Subject-Specific Modelling and Treatment Planning
Beyond the conceptual models, it is important to use personalized modelling when the question is, for a given patient, to understand the factors explaining a degenerative process or a mechanical complication because each patient is unique and has his own specificities. A subject-specific geometric model can be obtained from biplanar radiography, or sectional imaging (CT, MRI) or even from ultrasound imaging. However, to build a biomechanical model, it is also essential to document the mechanical properties of the components. There are still technical difficulties, even if great progress has been made in recent years, either by inverse methods for surgery simulation [22, 23] or by direct characterization by ultrasonic elastography, in particular for intervertebral discs [24]. It is also necessary to customize the mechanical loads that may vary depending on the normal or altered postural alignment, and the effectiveness of the muscular actuators. These components will be the subject of paragraph 4.

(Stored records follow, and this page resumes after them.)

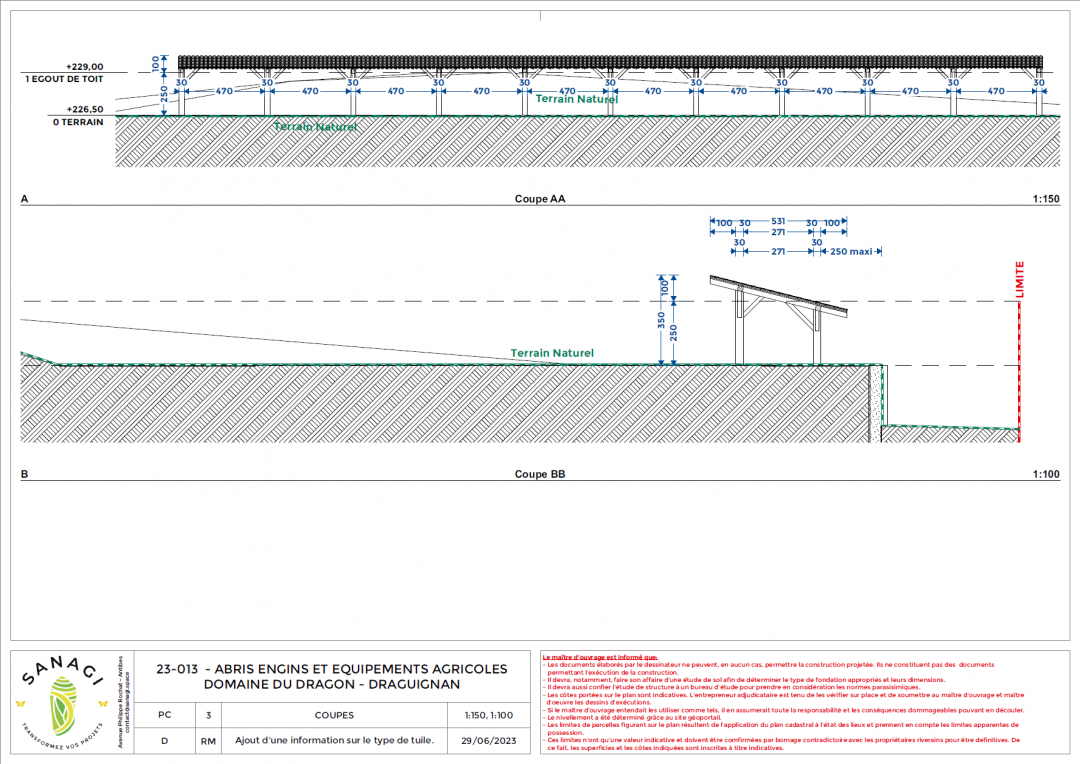This screenshot has width=1080, height=764.
Task: Click the '1 EGOUT DE TOIT' level text
Action: click(64, 78)
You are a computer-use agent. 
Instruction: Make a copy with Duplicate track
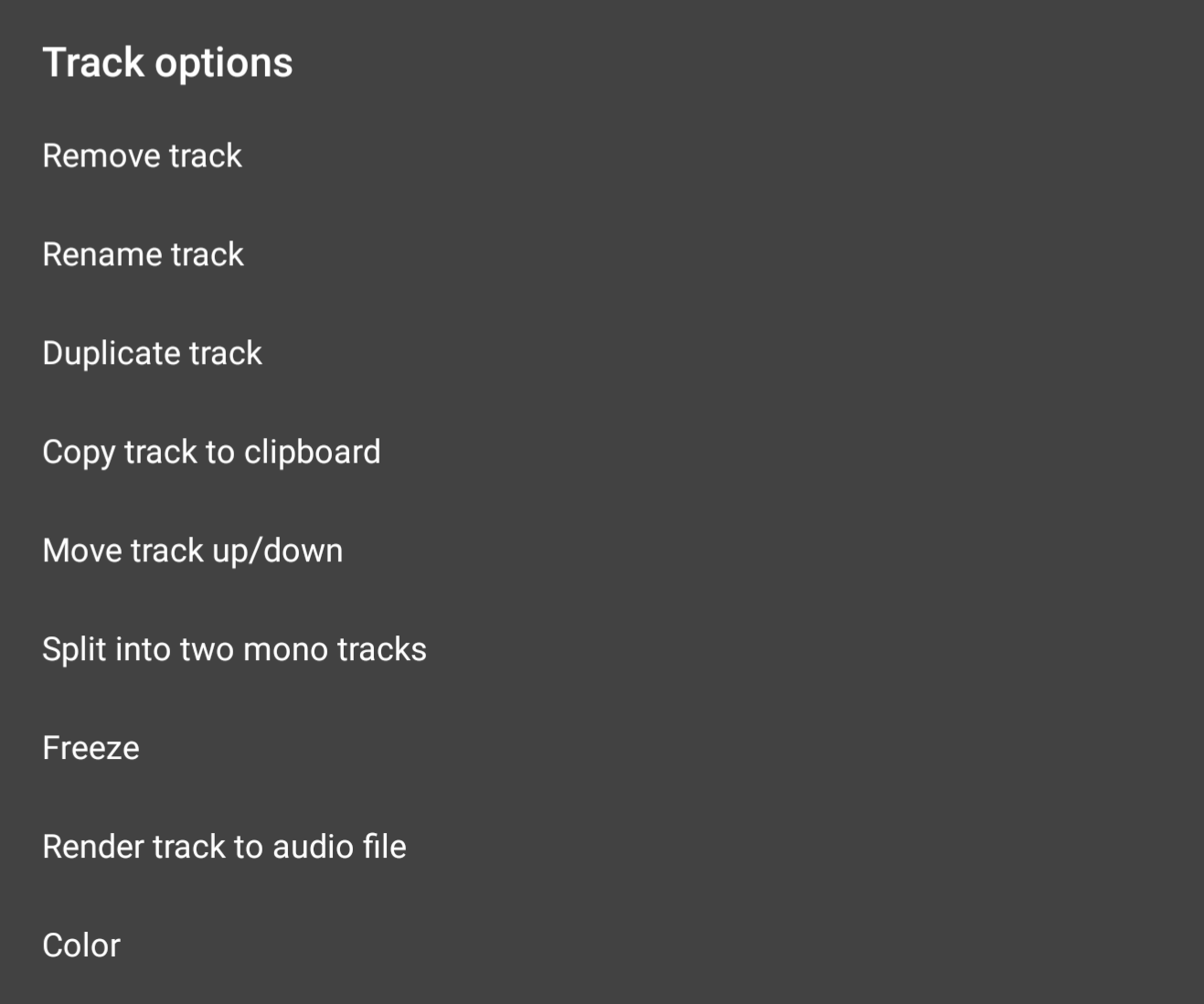153,353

We will illustrate the interest of these subject-specific models by two very different clinical applications, relating on the one hand to osteoporosis fractures and on the other hand to the simulation of the effect of bracing for scoliosis.
Personalized Simulation to Estimate the Resistance of an Osteoporotic Vertebra
Osteoporosisis a diffuse disease that causes bone fragility, and its prevention is a major issue in public health. Vertebral fractures cause an alteration of the sagittal balance, resulting in severe pain and an increased risk of secondary fractures, impacting the quality of life and independence of the person. Characterization of bone strength is essential to identify at-risk individuals and target preventative therapies. The routine clinical examination is bone osteodensitometry, or DXA (Dual X-Ray Absorptiometry), to estimate bone mineral density (BMD). However, the intrinsic resistance of the vertebra also depends on its shape. Custom finite element models are constructed from QCT (quantitative CT) scanner images, in which the images are previously calibrated for conversion of Hounsfield units ((HU), associated with the attenuation coefficient of the medium traversed) to BMD. The mechanical properties being correlated with the BMD can be personalized for each “element” which composes the model. The latter is then validated by performing mechanical compression tests in vitro on vertebrae that have been scanned beforehand. Subject-specific models are constructed and test conditions are reproduced to compare the estimated fracture strength by numerical simulation with that measured experimentally. Figure 9 shows the ability of such models to estimate the fracture limit for each of the vertebrae.